Thank you @Angel_b !
About scalability across countries and healthcare systems:
That's one of the key questions we're trying to answer. Our goal is not to create a Kinshasa-specific tool, but to identify the minimum set of structured data-capture practices that can be integrated into existing clinical workflows in resource-constrained settings. While healthcare systems differ, many facilities face similar challenges: paper-based records, limited connectivity, fragmented reporting requirements, and high clinical workloads. If we can demonstrate that a lightweight approach works in Kinshasa without requiring major infrastructure investments, it could provide a framework that can be adapted to other LMIC contexts rather than a one-size-fits-all solution.
On whether the main barrier is technology or workflow adoption:
Our hypothesis is that the primary challenge is not technology itself, but workflow integration. Many digital health initiatives introduce new tools that require additional effort from already overburdened healthcare staff, which often limits adoption.
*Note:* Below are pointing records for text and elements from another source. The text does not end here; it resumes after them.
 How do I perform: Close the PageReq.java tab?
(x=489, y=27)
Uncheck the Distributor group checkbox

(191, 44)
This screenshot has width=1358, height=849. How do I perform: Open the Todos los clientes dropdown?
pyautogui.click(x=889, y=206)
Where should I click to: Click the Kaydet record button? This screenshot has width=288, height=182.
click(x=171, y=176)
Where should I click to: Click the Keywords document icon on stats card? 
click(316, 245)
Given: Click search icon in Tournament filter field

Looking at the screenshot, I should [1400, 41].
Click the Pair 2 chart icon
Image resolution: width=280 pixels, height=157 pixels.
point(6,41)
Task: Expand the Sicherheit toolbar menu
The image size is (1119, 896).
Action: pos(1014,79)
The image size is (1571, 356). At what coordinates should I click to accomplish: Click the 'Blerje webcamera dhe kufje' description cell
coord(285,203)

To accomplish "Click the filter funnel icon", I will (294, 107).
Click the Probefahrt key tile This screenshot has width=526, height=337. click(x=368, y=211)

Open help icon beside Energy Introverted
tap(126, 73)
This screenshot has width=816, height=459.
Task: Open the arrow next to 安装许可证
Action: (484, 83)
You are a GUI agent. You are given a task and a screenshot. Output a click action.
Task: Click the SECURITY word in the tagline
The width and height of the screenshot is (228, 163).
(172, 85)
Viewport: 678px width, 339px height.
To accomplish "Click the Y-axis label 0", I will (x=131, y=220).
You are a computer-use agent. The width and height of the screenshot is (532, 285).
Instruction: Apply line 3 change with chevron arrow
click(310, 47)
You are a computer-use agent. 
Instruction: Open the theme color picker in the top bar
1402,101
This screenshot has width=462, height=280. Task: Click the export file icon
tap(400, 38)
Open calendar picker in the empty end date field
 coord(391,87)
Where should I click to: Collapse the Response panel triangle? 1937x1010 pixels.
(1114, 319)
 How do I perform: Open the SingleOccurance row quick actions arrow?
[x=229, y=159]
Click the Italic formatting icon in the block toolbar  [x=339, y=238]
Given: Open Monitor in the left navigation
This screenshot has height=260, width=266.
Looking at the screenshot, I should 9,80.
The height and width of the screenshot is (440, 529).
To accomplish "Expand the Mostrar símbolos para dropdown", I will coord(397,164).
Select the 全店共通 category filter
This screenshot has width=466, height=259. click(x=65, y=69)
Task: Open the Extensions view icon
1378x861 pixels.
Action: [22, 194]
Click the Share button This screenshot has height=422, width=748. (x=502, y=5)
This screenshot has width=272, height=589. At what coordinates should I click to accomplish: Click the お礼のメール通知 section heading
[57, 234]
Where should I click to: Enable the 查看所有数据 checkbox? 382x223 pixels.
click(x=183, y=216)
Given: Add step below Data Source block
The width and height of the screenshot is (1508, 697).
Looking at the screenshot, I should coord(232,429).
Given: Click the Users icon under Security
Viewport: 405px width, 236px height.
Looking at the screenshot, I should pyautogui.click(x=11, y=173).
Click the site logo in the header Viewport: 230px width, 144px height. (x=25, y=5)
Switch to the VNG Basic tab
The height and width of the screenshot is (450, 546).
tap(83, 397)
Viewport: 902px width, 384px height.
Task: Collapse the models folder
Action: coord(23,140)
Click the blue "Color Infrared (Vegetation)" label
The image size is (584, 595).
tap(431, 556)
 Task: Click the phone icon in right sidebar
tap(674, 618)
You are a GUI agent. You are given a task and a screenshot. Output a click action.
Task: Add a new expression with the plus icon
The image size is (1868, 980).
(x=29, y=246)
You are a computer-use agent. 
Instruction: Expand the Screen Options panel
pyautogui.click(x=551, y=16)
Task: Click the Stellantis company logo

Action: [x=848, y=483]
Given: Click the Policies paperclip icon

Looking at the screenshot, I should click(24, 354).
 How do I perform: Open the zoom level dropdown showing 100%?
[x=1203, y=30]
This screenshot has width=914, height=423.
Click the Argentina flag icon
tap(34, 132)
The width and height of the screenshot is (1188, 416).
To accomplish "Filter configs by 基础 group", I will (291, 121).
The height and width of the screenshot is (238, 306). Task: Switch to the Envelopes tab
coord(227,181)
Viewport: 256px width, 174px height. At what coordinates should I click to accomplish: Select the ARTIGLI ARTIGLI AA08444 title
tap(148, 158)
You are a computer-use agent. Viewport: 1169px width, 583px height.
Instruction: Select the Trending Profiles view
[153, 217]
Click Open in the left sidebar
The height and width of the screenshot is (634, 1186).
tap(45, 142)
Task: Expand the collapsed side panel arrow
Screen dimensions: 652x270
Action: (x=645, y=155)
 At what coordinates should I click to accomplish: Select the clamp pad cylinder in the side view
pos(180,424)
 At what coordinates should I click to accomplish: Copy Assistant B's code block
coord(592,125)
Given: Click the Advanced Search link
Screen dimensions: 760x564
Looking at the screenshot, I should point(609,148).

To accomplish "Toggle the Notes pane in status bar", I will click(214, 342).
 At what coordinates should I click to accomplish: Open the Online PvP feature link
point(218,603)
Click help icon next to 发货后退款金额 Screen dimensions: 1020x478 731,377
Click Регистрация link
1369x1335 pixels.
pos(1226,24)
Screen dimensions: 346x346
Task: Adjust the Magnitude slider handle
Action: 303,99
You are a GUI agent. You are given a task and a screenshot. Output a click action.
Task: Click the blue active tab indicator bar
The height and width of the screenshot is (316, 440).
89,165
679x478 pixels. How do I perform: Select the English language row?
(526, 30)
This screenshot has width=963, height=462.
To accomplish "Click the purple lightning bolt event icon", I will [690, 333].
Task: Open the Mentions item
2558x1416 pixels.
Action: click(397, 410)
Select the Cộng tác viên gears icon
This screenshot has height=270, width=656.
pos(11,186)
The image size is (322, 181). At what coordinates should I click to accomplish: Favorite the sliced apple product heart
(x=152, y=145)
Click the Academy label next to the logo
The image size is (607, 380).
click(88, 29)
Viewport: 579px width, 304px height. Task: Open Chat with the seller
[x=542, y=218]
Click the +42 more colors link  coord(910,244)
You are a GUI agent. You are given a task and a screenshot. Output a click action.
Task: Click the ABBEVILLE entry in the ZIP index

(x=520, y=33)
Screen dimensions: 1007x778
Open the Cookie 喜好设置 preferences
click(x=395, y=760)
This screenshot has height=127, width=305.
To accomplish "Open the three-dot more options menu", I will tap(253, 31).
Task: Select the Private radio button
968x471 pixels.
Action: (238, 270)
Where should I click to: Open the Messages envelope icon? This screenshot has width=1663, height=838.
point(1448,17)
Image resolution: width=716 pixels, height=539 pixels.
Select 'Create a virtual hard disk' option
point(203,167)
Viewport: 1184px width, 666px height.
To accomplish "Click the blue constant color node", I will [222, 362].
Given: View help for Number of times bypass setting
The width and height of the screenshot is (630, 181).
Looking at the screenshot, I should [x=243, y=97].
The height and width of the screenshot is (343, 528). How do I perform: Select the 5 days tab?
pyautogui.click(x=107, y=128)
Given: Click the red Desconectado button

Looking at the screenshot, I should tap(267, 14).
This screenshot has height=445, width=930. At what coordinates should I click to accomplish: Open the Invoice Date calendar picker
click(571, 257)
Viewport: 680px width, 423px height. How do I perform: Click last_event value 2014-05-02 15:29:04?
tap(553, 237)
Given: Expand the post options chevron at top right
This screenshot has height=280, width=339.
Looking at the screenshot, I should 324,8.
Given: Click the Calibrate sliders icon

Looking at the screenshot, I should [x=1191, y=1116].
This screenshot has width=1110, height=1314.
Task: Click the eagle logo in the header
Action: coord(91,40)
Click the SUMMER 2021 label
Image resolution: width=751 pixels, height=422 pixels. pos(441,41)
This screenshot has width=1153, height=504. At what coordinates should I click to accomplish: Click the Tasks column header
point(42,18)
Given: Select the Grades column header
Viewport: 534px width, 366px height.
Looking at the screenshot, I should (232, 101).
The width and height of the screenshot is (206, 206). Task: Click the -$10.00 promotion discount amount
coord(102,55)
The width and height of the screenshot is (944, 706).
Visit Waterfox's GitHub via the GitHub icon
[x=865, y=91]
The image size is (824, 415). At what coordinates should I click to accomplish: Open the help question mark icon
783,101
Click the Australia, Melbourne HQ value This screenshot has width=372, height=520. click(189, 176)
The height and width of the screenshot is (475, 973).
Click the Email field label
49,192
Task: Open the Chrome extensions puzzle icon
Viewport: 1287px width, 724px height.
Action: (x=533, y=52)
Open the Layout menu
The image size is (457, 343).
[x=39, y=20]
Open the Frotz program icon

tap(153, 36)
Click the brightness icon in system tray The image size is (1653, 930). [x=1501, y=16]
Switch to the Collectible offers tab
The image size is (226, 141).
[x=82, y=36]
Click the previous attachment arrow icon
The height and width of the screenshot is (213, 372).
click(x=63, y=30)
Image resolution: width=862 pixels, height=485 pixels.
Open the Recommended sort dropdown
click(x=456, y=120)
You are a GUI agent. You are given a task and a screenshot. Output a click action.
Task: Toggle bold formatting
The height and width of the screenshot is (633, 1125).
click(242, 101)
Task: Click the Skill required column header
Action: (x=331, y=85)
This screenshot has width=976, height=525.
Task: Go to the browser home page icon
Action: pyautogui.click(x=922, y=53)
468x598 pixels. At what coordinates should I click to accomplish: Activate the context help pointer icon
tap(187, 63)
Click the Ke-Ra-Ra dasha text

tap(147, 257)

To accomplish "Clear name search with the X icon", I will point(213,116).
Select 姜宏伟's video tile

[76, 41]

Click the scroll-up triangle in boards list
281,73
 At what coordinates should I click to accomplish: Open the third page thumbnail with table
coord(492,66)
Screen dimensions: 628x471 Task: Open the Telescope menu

Clinical data is frequently generated but remains trapped in paper records, free-text notes, or disconnected systems.
We believe that improving representation in AI-relevant datasets depends on making structured data capture a natural by-product of routine care rather than an additional task. If that hypothesis is correct, relatively modest investments in workflow design and data infrastructure could have a greater long-term impact than investing solely in downstream AI models trained on incomplete datasets.